◆ **What you need to do**:
• 1. In the substrate thread, why does SCMurphy say vermiculite makes a mess? Answer in one to three sentences.
• 2. Reproduce everything in the substrate thread from "I did something" down to "soil is $20.", word for word.

# Start of Text section

# 3 layer substrate...



## matt s (Jun 6, 2007)

Ya might work but... Do Peat moss then organic soil then gravel/sand. Go to lowes they have organic peat moss with limestone in it and it DOES NOT buffer ph. I used it for aquariums and reptiles it works great.


----------



## Homer_Simpson (May 10, 2007)

The thing about this hobby is that you never know if an idea will work or not until you try it, especially if others have never tried it. So, I say try it and see what happens. What is the worst that could happen.

Alternatively you could try the soil and vermiculite(given the vermiculite's extremely high CEC) mixture as described here capped with sand. 
http://www.thekrib.com/Plants/kelly-intro.html

Many people have stated that the vermiculite may cloud the water, but I like to go with the source and not what others say. In this case, the person who tried this does not mention any short term or long term clouding, so obviously for him that was not an issue.

I have always wanted to experiment with this, but just don't have any more space in my home to set up any more fish tanks.

Good Luck.


----------



## SCMurphy (Oct 21, 2003)

I think you might want to do some more reading here before you do this. Do a search on soil substrates and see the discussions about what different kinds of soils do to water quality.

Vermiculite does not cloud water, it floats. When it floats up out of the substrate it makes a mess. It does this every time you try to plant something.


----------



## asiansensation2000 (Nov 18, 2007)

psybock said:


> I was thinking about this at work they other day, how would this mixture sound for a plant based substrate...
> 
> -Layer #1 (about 3/4 inch) organic potting soil
> 
> ...


I did something similar and did extensive research. Here's my layers 1. Red Sea heater cables. 2. 3/4 inch playsand. 3. 1 inch Miracle grow potting soil with peat slow release (try not to get the ones with too much phosphates). 4. "First Laterite" mix with 2-3 mm gravel. 5. 2-3 mm gravel to top off. 

Works great for me. Plants are growing like weeds! I do a very light gravel vacuum on the gravel, and I mean "light", just to suck up the crap. The deepest I would vac is 1/4 inch. I disturb nothing.

Total cost of gravel and soil is $20.

Heater cables are optional, I was probably not going to add them but I'm glad I did. For me, it made a very noticeable difference!

Good luck.


----------



## eyebeatbadgers (Aug 6, 2007)

asiansensation2000 said:


> Heater cables are optional, I was probably not going to add them but I'm glad I did. For me, it made a very noticeable difference!

# End of Text section
# Start of Rows

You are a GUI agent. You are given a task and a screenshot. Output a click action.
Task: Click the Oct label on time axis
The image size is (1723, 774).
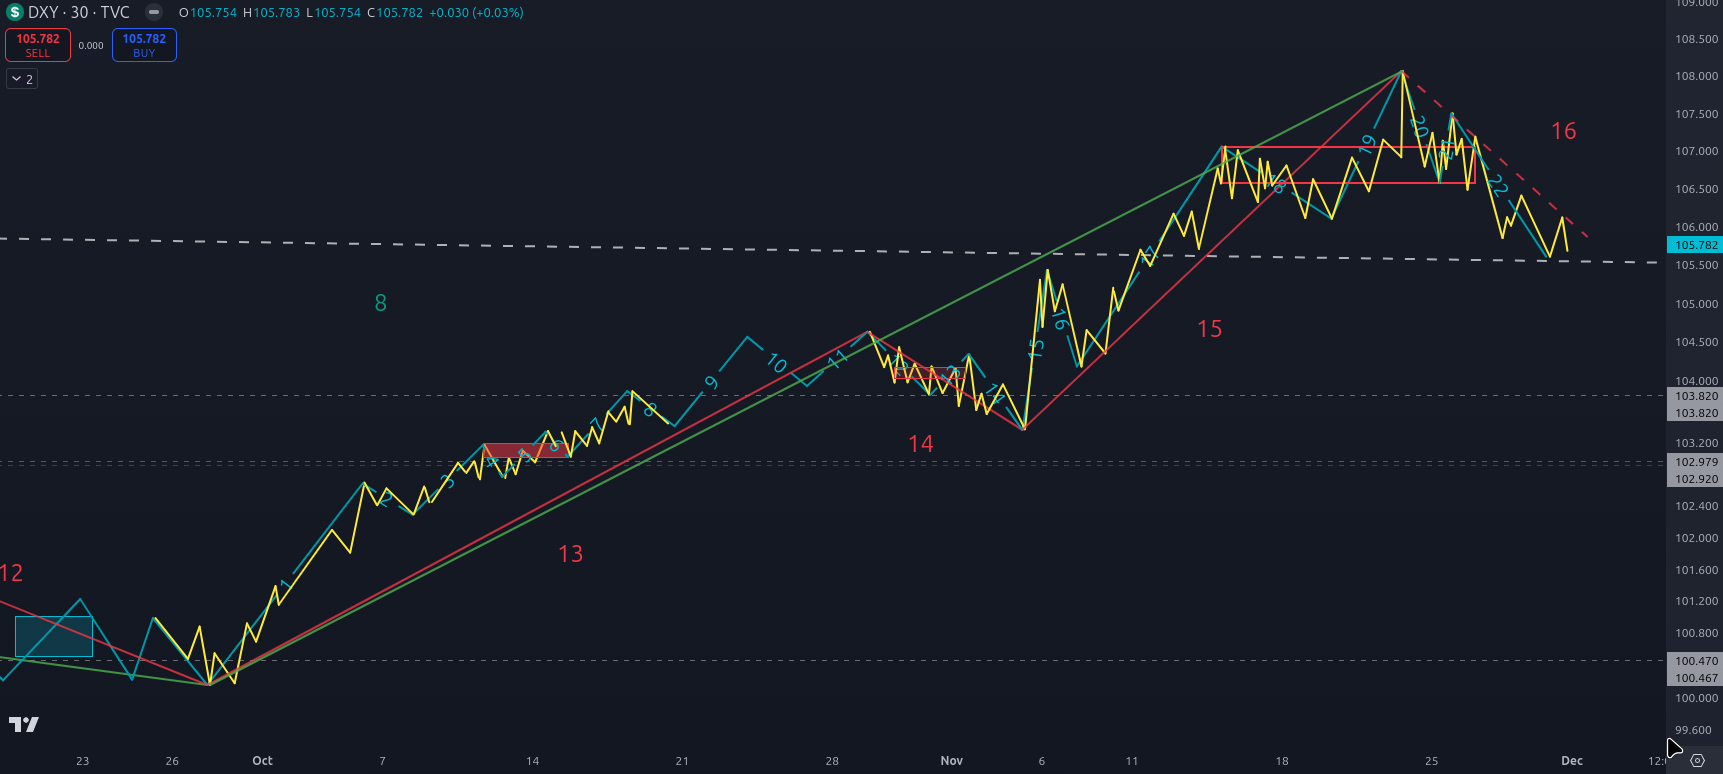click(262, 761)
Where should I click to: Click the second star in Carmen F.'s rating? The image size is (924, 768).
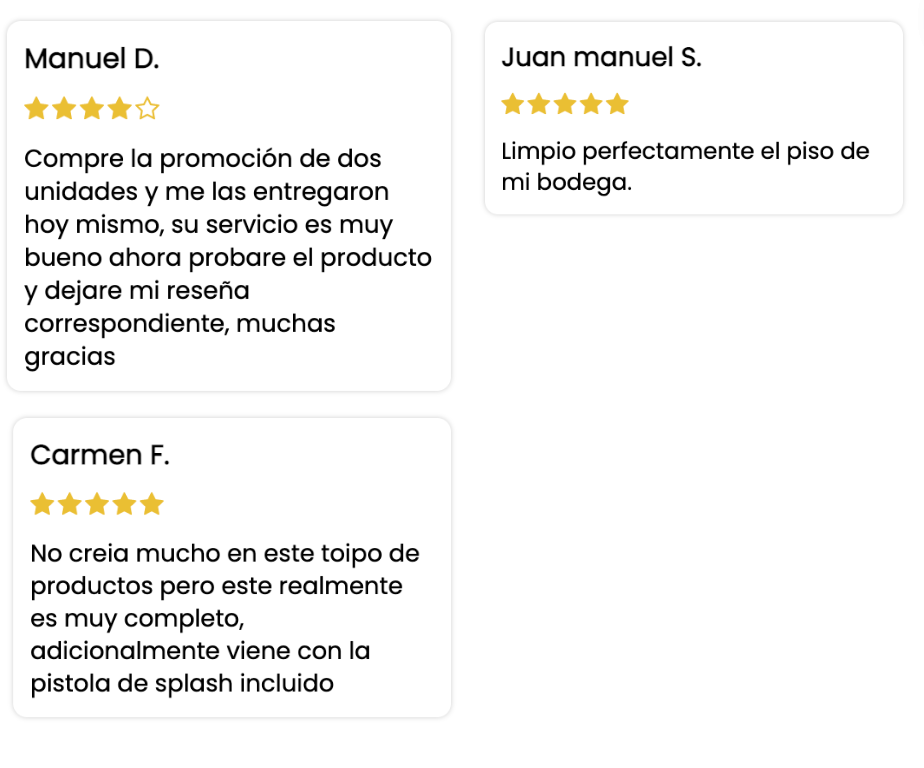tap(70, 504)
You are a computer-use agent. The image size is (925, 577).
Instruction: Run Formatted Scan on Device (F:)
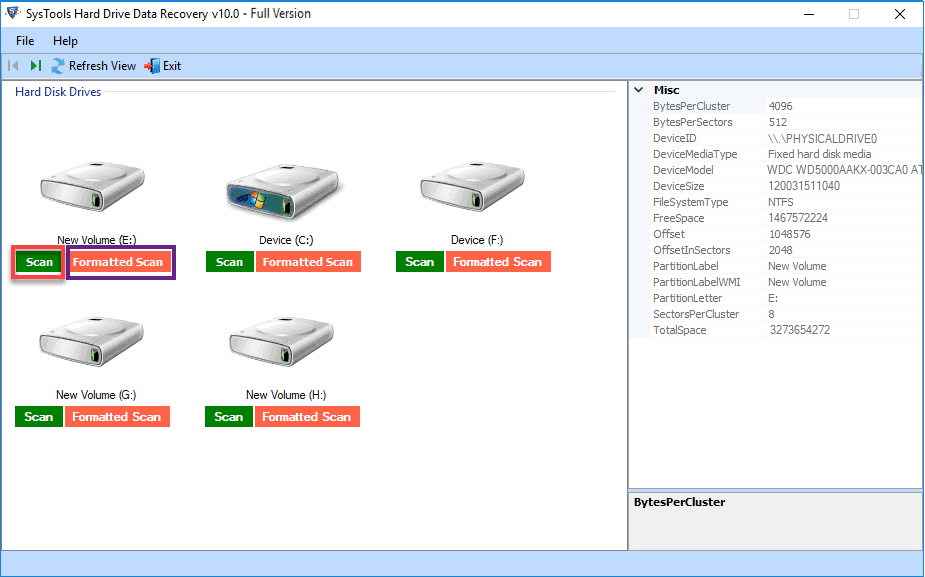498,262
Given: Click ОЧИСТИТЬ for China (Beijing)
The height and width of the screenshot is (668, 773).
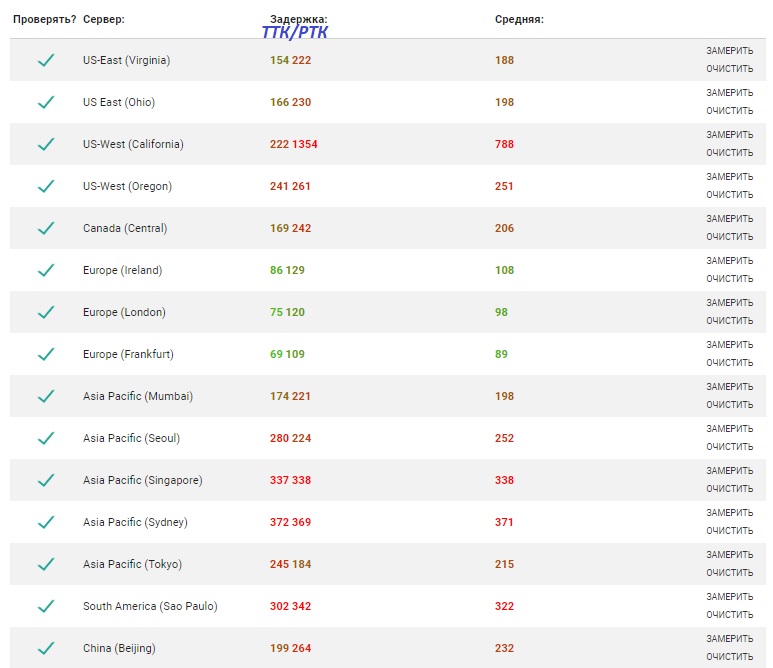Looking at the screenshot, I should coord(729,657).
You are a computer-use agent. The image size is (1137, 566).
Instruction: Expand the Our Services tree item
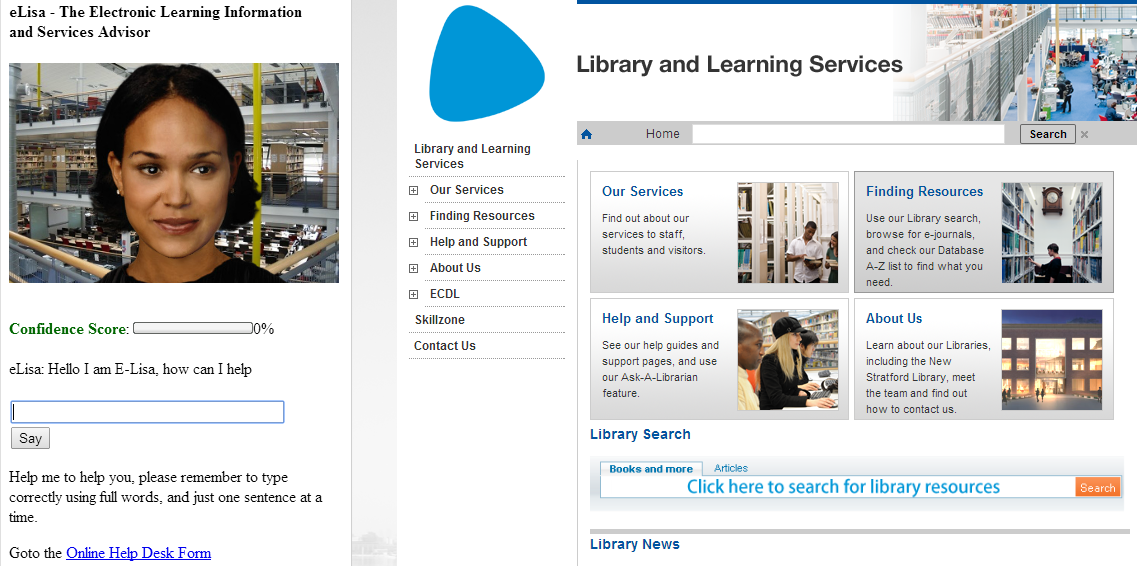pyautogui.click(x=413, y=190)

# End of Rows
# Start of Rows

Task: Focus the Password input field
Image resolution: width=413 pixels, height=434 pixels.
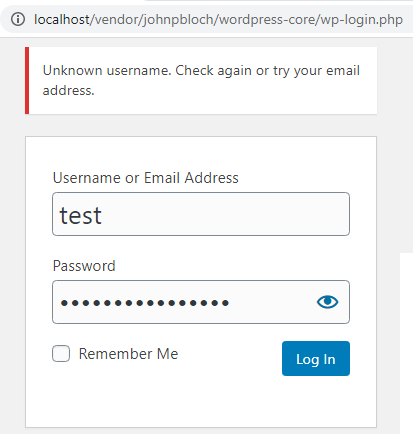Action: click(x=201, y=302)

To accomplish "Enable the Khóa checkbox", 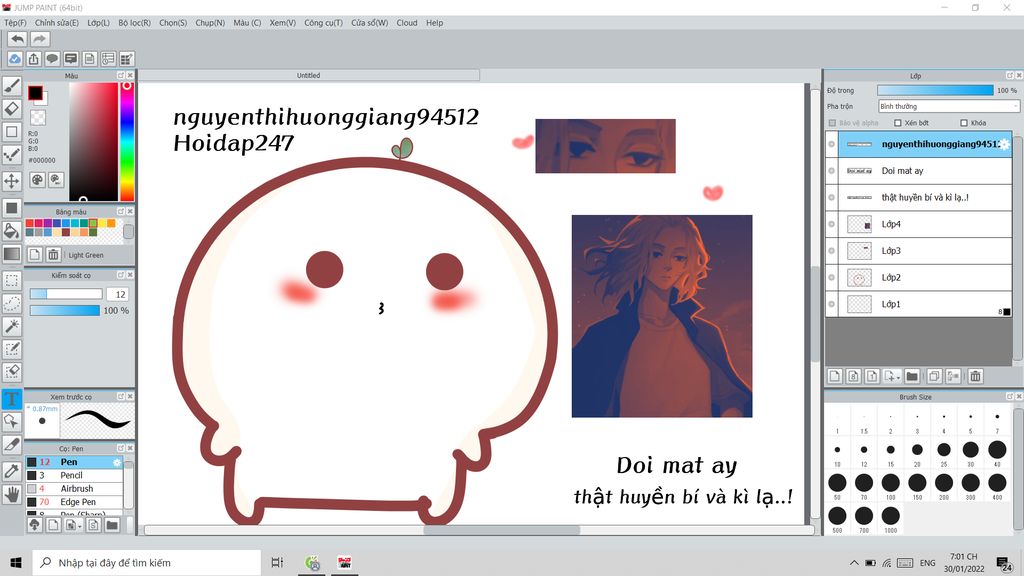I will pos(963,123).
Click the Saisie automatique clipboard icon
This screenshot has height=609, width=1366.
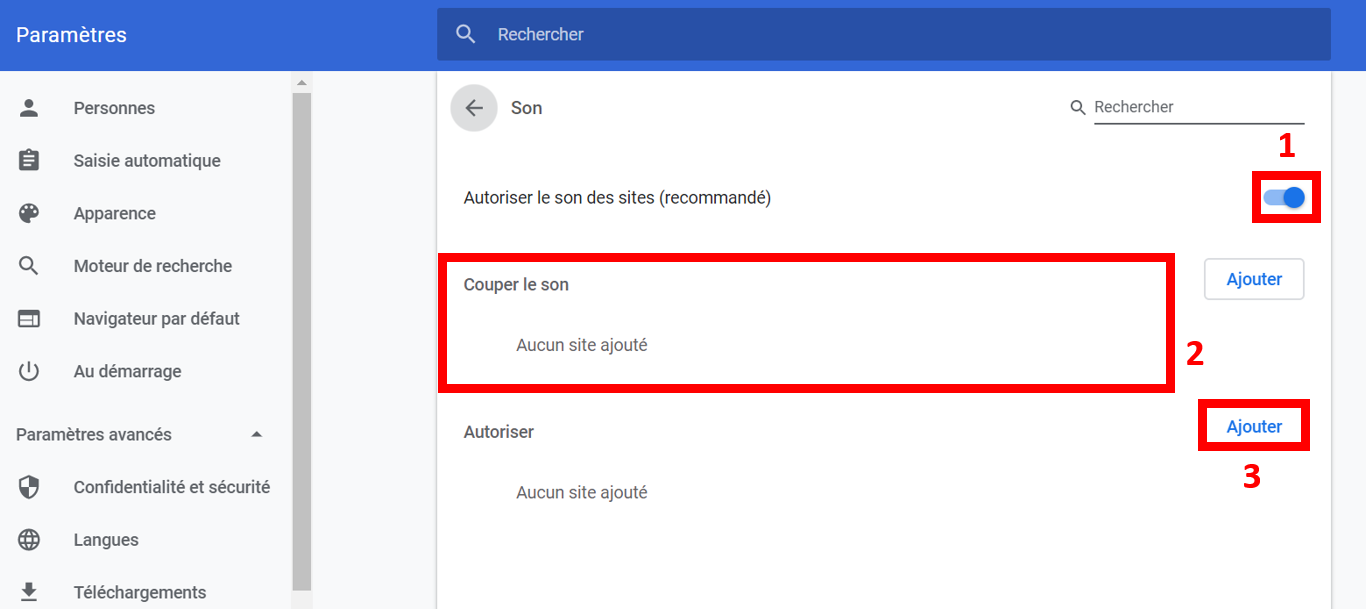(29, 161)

# End of Rows

◆ **Correct answers**:
• 1. SCMurphy says vermiculite does not cloud the water but floats. It rises out of the substrate and makes a mess, and it does this every time something is planted.

• 2.
I did something similar and did extensive research. Here's my layers 1. Red Sea heater cables. 2. 3/4 inch playsand. 3. 1 inch Miracle grow potting soil with peat slow release (try not to get the ones with too much phosphates). 4. "First Laterite" mix with 2-3 mm gravel. 5. 2-3 mm gravel to top off. 

Works great for me. Plants are growing like weeds! I do a very light gravel vacuum on the gravel, and I mean "light", just to suck up the crap. The deepest I would vac is 1/4 inch. I disturb nothing.

Total cost of gravel and soil is $20.